- Occupation(s): Former United States Marine Corps, Former head of security, Gold Base, Church of Scientology (Per affidavit in U.S. Federal court)

= Andre Tabayoyon =

Former Scientologist and critic of Scientology

Andre Tabayoyon is a former member of the Church of Scientology who is primarily known for an affidavit in which he describes the inner workings of the Church. Among other things, he states in his affidavit that he was formerly in charge of security at the Church's Gold Base near Hemet, California.

Tabayoyon was a member of the Church's Sea Organization, serving with L. Ron Hubbard and Mary Sue Hubbard on the Scientology ship MV Apollo during the early 1970s. His wife, Mary was Hubbard's cook and Andre was Hubbard's steward. As ship crew he taught Hubbard's original personal assistants in martial arts.

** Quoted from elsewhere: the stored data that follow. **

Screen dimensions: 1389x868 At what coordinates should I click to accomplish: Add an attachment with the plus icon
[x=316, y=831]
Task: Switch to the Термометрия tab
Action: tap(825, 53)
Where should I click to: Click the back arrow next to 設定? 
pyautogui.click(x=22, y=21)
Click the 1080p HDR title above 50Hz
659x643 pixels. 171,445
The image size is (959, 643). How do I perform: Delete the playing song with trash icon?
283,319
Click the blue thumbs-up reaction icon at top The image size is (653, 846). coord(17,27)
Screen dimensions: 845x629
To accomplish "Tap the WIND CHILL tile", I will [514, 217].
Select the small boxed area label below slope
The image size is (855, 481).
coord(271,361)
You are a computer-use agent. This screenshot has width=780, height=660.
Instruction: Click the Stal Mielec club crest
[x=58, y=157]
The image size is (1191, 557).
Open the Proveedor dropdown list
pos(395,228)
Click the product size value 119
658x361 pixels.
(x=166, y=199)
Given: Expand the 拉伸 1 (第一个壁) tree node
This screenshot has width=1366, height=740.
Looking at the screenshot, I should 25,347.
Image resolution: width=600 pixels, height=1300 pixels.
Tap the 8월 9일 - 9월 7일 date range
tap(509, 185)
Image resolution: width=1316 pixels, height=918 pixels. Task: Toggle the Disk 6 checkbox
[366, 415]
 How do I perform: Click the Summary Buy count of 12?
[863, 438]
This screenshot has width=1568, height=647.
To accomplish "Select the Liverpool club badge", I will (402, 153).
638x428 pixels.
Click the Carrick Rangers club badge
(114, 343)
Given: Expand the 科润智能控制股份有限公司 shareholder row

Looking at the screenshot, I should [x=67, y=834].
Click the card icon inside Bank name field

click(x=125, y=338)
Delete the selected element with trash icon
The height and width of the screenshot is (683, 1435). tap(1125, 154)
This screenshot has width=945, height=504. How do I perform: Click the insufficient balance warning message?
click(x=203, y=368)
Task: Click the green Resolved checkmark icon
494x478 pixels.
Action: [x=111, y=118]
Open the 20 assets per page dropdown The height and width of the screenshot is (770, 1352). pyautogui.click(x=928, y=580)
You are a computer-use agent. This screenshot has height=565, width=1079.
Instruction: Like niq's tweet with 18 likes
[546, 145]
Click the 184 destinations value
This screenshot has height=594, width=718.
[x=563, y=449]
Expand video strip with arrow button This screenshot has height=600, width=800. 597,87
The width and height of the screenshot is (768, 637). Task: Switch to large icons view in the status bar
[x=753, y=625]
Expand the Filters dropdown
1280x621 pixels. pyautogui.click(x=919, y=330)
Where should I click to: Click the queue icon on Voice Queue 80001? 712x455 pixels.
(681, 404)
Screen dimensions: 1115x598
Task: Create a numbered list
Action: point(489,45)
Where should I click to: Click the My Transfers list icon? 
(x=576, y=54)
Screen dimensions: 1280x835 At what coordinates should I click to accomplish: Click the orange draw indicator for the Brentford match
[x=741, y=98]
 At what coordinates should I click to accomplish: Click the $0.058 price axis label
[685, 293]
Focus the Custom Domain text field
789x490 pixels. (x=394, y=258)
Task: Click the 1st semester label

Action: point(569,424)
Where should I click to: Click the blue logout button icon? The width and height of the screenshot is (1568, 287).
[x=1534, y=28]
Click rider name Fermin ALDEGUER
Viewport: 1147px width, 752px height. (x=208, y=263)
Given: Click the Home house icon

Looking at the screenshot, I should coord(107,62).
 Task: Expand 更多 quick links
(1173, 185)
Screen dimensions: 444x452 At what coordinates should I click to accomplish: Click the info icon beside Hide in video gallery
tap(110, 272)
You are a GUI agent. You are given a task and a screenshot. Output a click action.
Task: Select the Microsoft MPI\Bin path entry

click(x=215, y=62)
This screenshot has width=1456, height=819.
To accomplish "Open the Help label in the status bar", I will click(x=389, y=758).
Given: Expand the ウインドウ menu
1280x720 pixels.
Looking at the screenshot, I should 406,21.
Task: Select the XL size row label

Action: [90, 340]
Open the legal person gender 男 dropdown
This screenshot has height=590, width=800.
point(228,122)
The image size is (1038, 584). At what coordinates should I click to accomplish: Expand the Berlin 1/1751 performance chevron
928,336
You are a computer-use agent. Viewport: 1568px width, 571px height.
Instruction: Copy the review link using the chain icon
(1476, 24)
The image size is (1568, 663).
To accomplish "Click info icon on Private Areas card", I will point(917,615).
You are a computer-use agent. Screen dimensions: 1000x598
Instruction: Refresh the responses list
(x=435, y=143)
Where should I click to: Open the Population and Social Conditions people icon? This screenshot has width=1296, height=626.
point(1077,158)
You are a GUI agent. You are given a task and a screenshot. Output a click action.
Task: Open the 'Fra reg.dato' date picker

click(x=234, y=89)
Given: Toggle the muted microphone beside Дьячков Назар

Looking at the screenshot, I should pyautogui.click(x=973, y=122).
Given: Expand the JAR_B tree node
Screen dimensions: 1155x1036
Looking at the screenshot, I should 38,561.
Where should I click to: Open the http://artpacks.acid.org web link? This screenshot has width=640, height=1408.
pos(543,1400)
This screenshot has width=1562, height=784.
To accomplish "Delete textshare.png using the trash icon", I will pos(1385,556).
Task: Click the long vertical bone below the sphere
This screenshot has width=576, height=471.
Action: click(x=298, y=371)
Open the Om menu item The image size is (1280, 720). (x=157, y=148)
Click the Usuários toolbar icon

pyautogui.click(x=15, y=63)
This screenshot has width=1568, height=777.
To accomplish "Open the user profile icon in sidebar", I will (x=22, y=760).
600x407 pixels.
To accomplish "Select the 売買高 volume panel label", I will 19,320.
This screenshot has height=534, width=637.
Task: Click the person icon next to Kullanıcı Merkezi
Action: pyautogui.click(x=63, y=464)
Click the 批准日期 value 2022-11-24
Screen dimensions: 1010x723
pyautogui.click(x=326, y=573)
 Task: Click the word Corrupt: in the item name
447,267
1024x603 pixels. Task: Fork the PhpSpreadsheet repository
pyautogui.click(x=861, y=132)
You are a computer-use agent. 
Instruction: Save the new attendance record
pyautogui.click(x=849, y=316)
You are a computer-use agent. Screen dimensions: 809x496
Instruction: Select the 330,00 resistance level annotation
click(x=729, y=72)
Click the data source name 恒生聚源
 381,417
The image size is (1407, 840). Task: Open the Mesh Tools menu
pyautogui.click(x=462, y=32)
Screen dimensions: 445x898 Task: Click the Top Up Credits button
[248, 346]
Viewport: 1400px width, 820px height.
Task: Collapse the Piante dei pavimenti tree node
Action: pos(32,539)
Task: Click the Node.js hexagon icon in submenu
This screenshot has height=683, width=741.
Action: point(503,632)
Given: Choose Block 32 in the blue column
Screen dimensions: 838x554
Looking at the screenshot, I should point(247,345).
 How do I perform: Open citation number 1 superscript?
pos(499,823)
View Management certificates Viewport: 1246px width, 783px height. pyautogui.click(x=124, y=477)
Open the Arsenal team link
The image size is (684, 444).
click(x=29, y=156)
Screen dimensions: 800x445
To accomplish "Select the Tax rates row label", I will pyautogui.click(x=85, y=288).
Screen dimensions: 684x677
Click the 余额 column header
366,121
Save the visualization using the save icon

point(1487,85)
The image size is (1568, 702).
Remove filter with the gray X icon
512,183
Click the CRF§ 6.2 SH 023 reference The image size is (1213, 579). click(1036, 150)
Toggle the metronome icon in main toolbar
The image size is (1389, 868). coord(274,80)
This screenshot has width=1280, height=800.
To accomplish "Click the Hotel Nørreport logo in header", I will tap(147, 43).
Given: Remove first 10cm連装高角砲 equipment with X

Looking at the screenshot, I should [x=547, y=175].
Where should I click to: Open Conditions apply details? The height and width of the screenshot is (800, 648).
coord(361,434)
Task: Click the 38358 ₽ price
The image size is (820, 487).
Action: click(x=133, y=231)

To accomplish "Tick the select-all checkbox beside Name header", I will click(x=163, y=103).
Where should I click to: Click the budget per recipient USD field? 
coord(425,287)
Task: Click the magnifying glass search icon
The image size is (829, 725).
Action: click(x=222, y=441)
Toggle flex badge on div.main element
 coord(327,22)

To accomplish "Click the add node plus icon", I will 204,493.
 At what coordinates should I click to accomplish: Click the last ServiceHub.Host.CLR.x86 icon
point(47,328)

He gave testimony about the COS in an affidavit (Note: Case 91-CV-6426 is the number of an existing sealed case per the United States Federal Court electronic retrieval system, PACER. However, per an appeal of this case, and an order by Judges for the United States Court of Appeals, the motion to seal this case was denied.) introduced as evidence in the case Church of Scientology International v. Fishman and Geertz.

In his 60-page affidavit, he states that the COS trained him in psychological techniques to create obedience through the use of terror. Tabayoyon gave examples of people being driven insane by the "higher levels" of Hubbard's teaching and even said that this is sometimes done intentionally. In the affidavit, he stated under oath that the base is stockpiling weapons and ammunition.

Tabayoyon stated that Scientology staff were instructed in how to act around Tom Cruise, when he visited the Gold Base compound in Gilman Hot Springs, California. According to Tabayoyon, members were only allowed to talk to Cruise if he talked to them first, Cruise had to "originate the communications". Those that violated this rule were given "conditioning". Tabayoyon stated in his affidavit that Gold Base guards possessed shotguns, automatic weapons, and semi-automatic assault rifles. The Church of Scientology has questioned the veracity of reports of former members Tabayoyon and Dennis Erlich and suggested they "distorted" some of the incidents they described.

Tabayoyon served in the United States Marine Corps, in the Vietnam War. After his service in the Vietnam war, Tabayoyon began to pay for coursework in Scientology. He served in various positions including the Rehabilitation Project Force, for 21 years, leaving, according to his affidavit, after a falling out with David Miscavige.